> [EXERCISE OBJECTIVE]
State how many lines of the data below hold the string "computer", giving nothing but the number.

> [RECORDS PROVIDED]
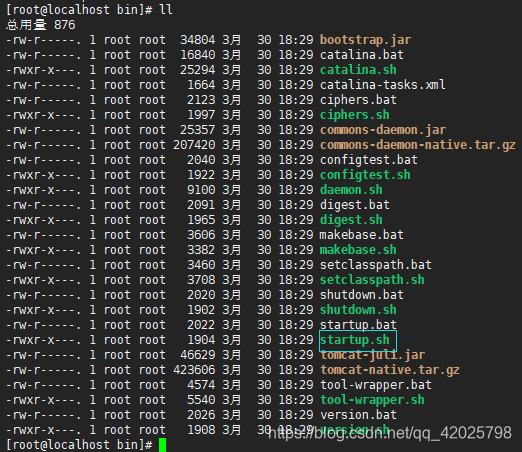Click the commons-daemon-native.tar.gz entry
Viewport: 522px width, 452px height.
coord(418,145)
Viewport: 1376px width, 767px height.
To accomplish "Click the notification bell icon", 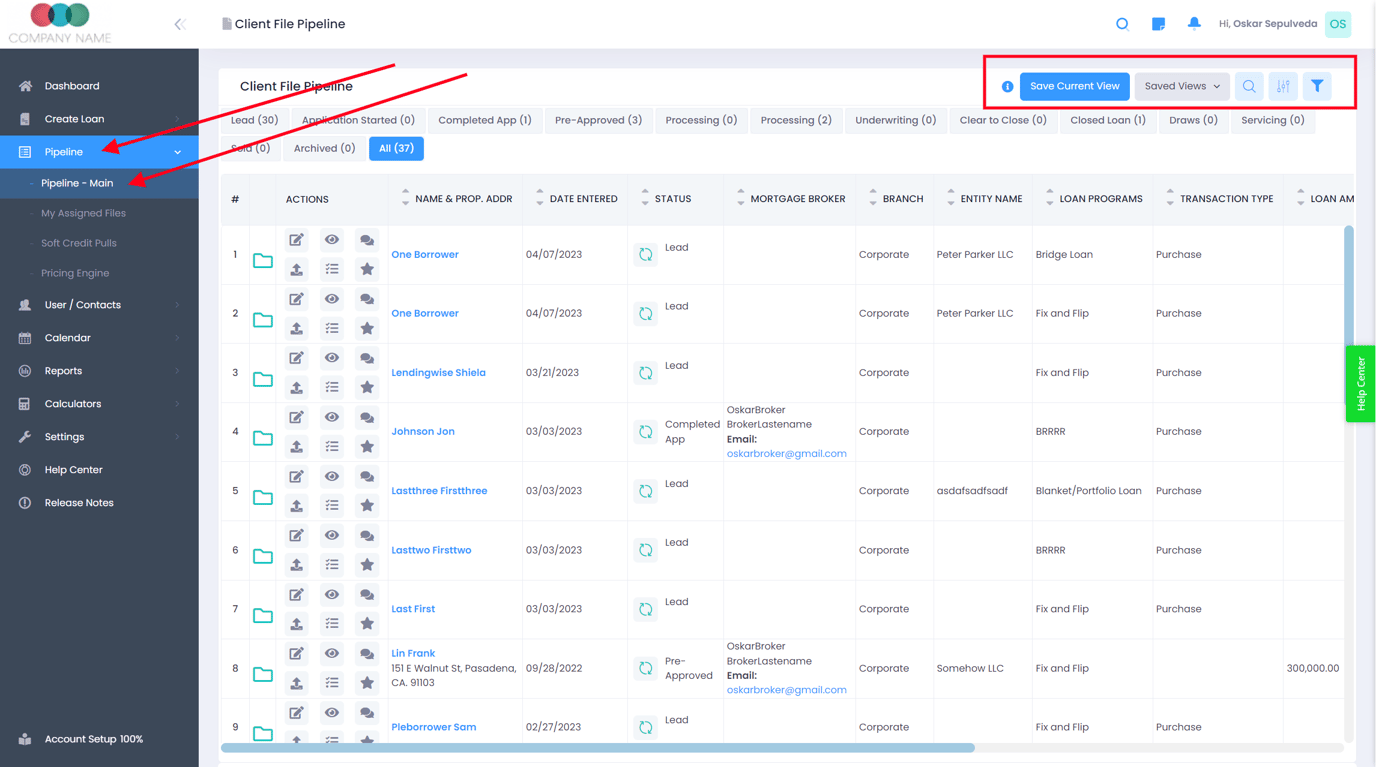I will click(x=1194, y=23).
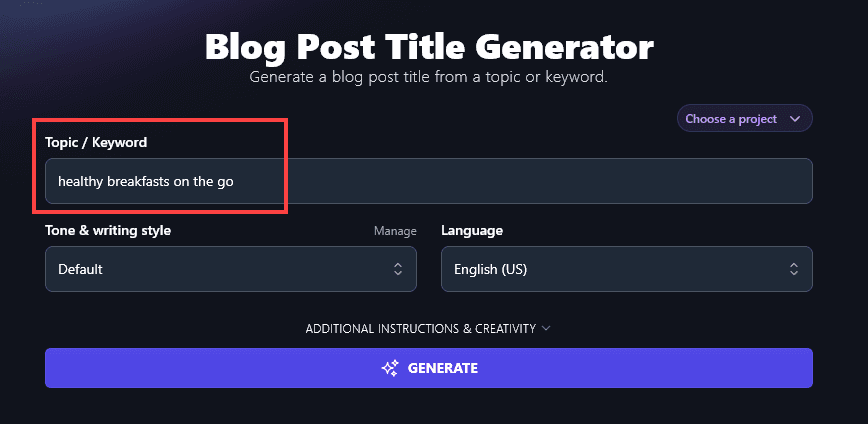
Task: Focus the Topic / Keyword input field
Action: point(500,181)
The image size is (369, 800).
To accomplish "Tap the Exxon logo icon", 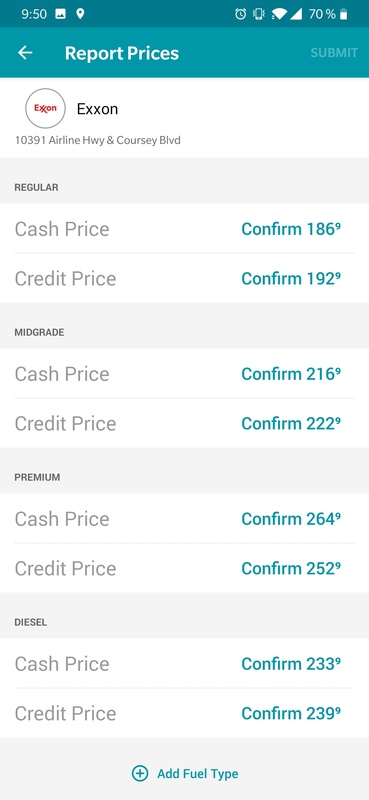I will 45,108.
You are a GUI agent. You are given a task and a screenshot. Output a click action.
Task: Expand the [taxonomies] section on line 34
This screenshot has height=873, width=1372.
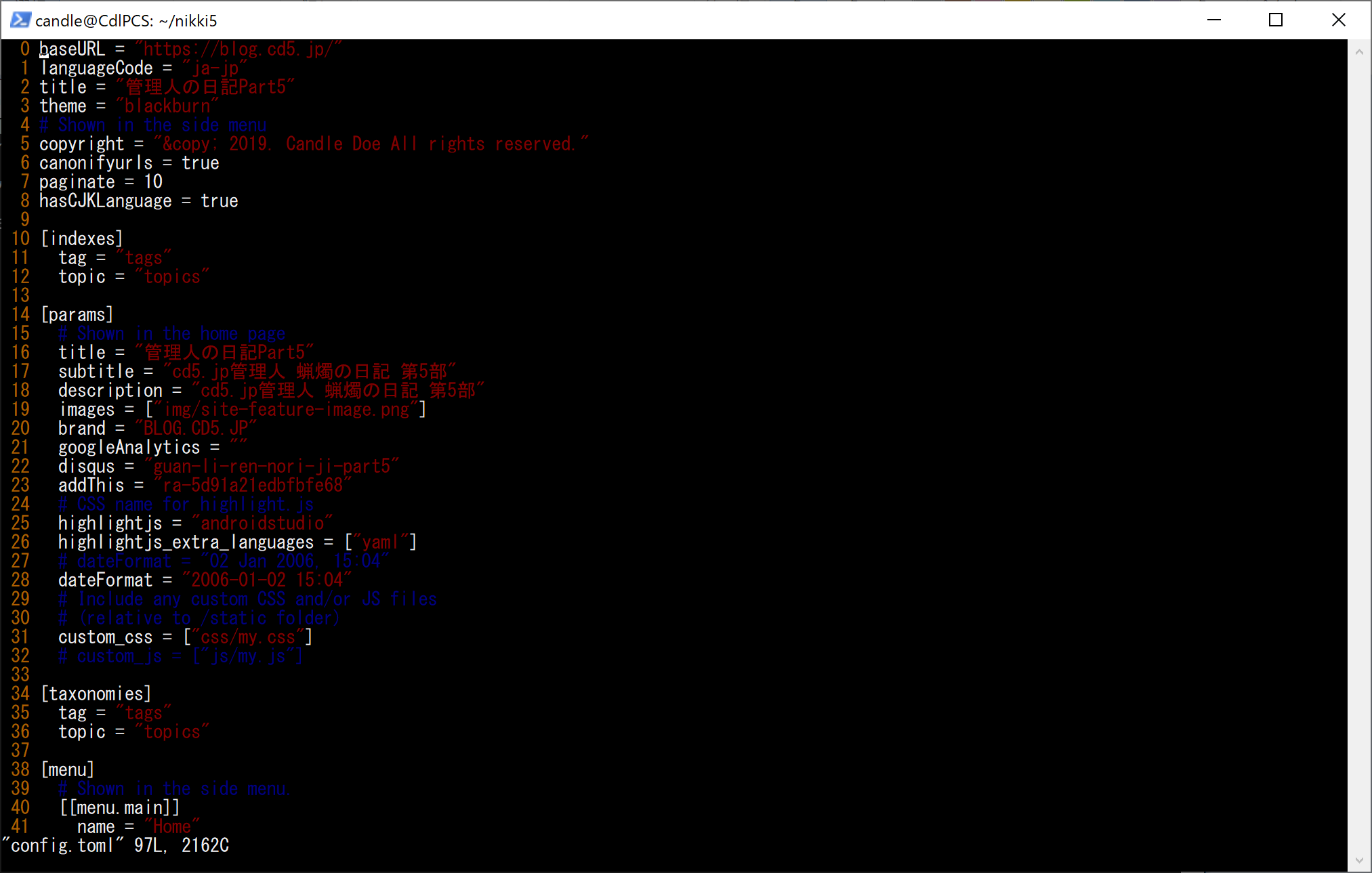click(x=96, y=694)
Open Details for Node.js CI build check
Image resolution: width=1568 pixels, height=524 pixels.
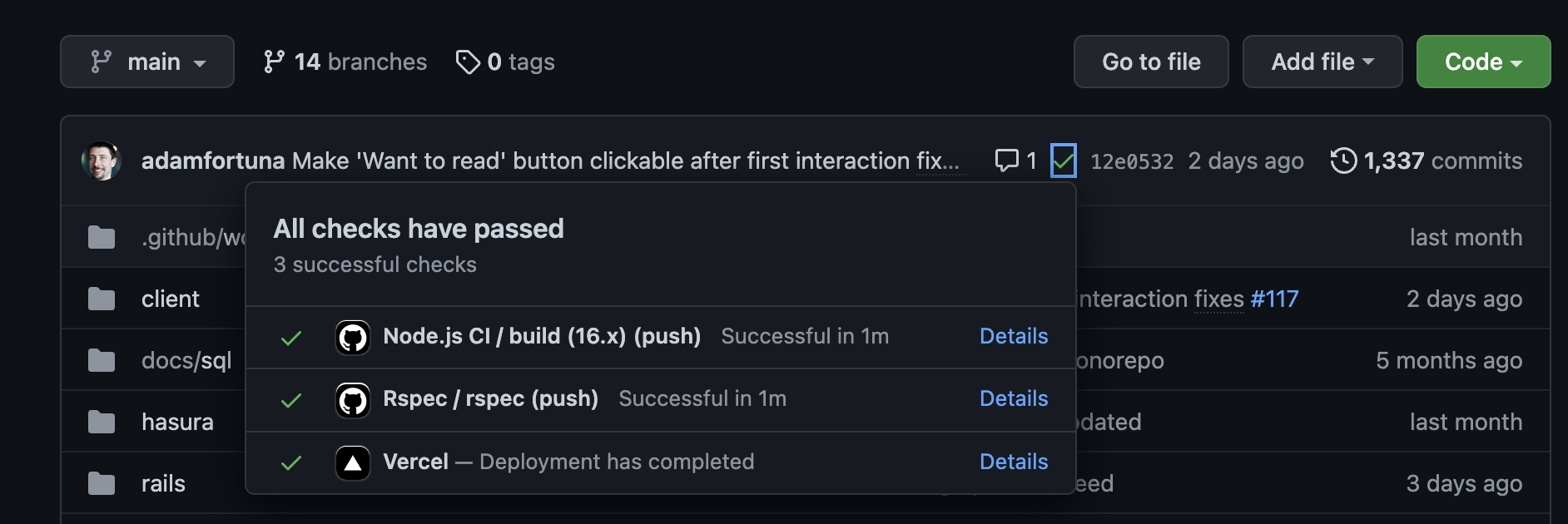1013,336
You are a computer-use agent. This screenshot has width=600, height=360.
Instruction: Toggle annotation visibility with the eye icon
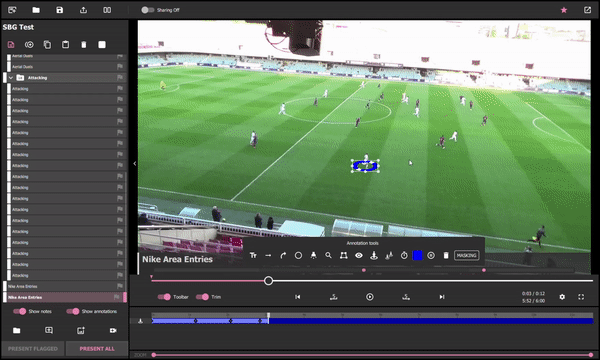359,255
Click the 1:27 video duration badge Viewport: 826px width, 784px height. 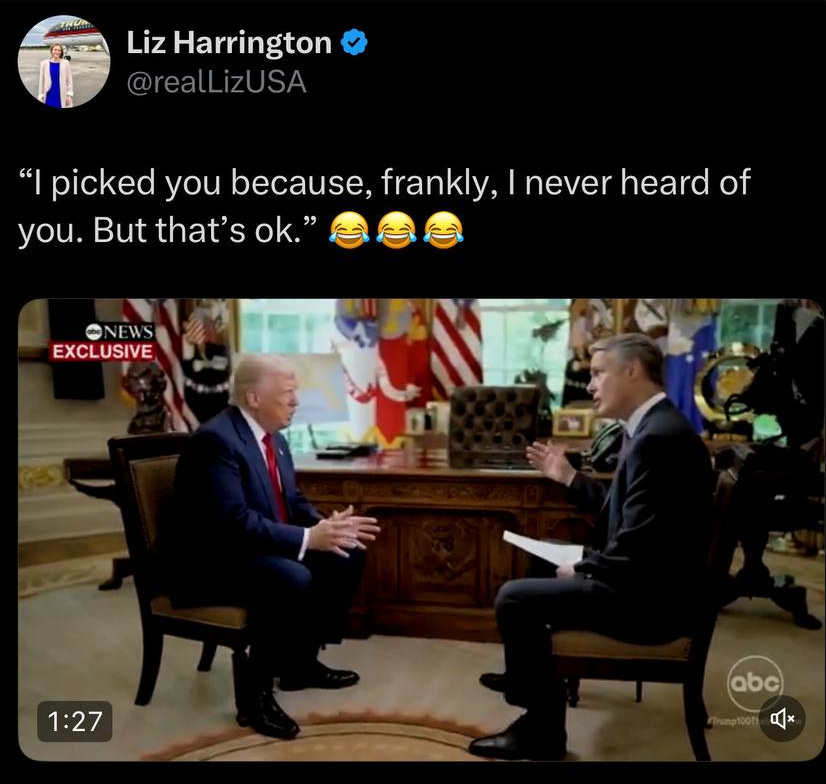point(75,721)
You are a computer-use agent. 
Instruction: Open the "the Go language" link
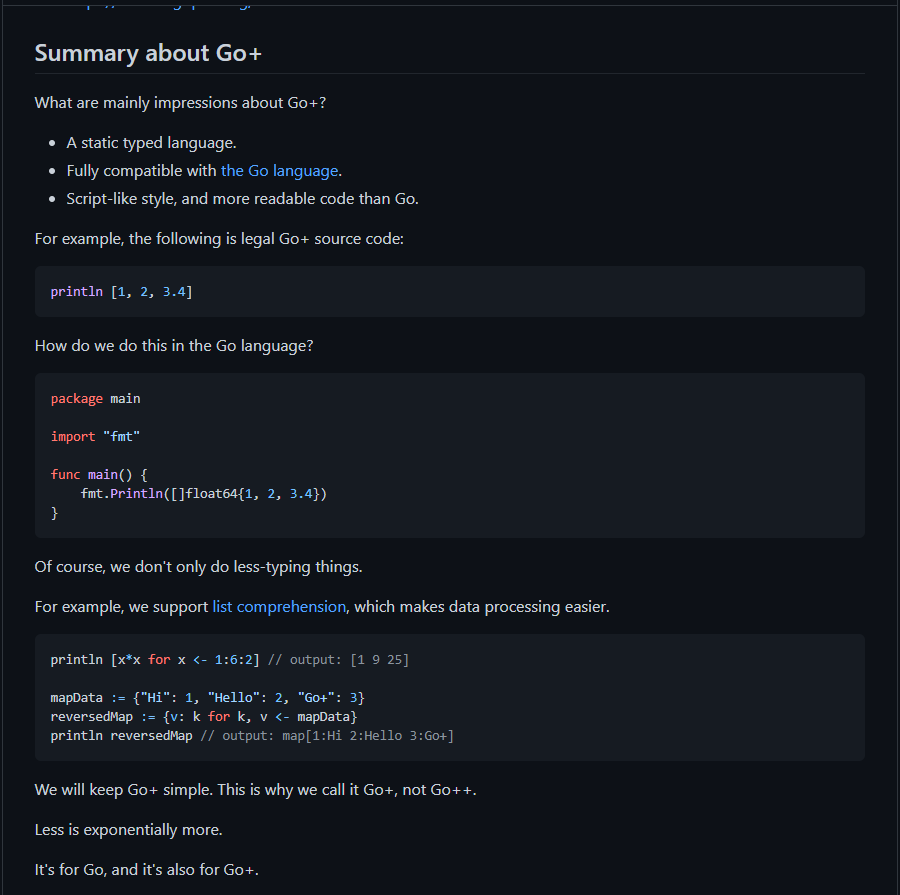coord(280,171)
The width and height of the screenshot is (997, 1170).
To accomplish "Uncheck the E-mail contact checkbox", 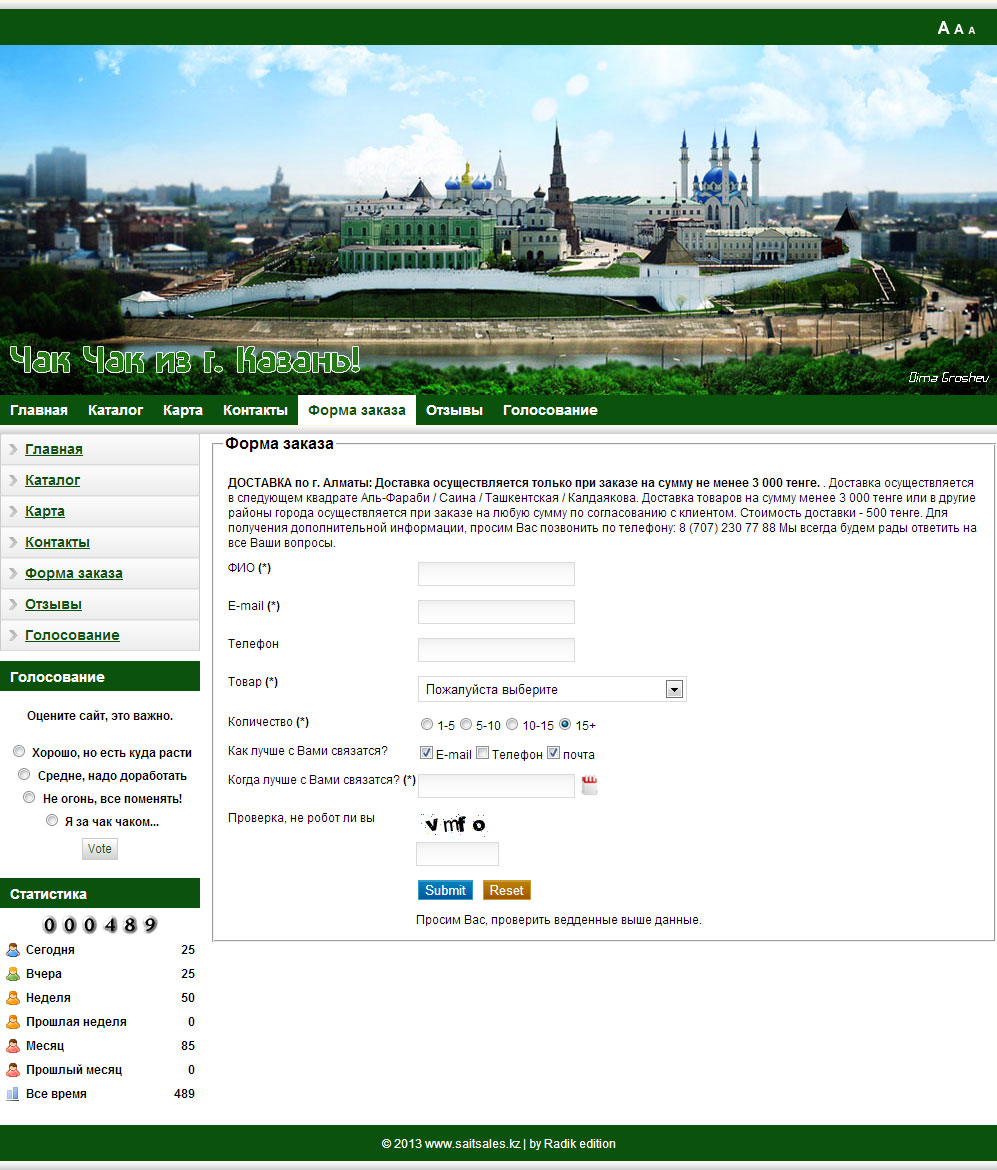I will click(426, 753).
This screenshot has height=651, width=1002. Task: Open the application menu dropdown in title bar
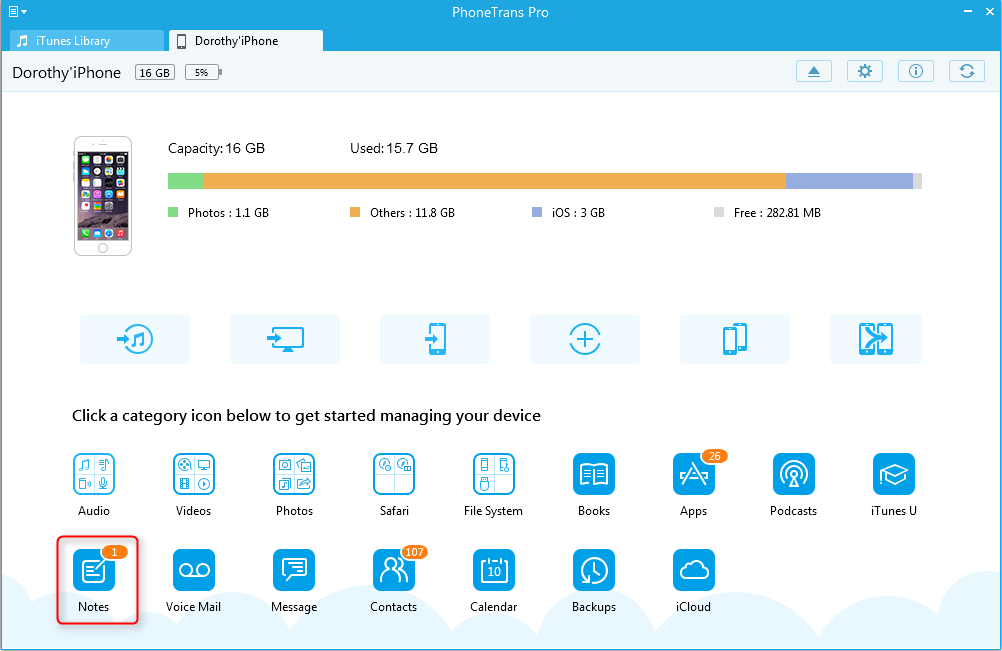click(x=17, y=12)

> [SOLUTION TO THIS PROBLEM]
2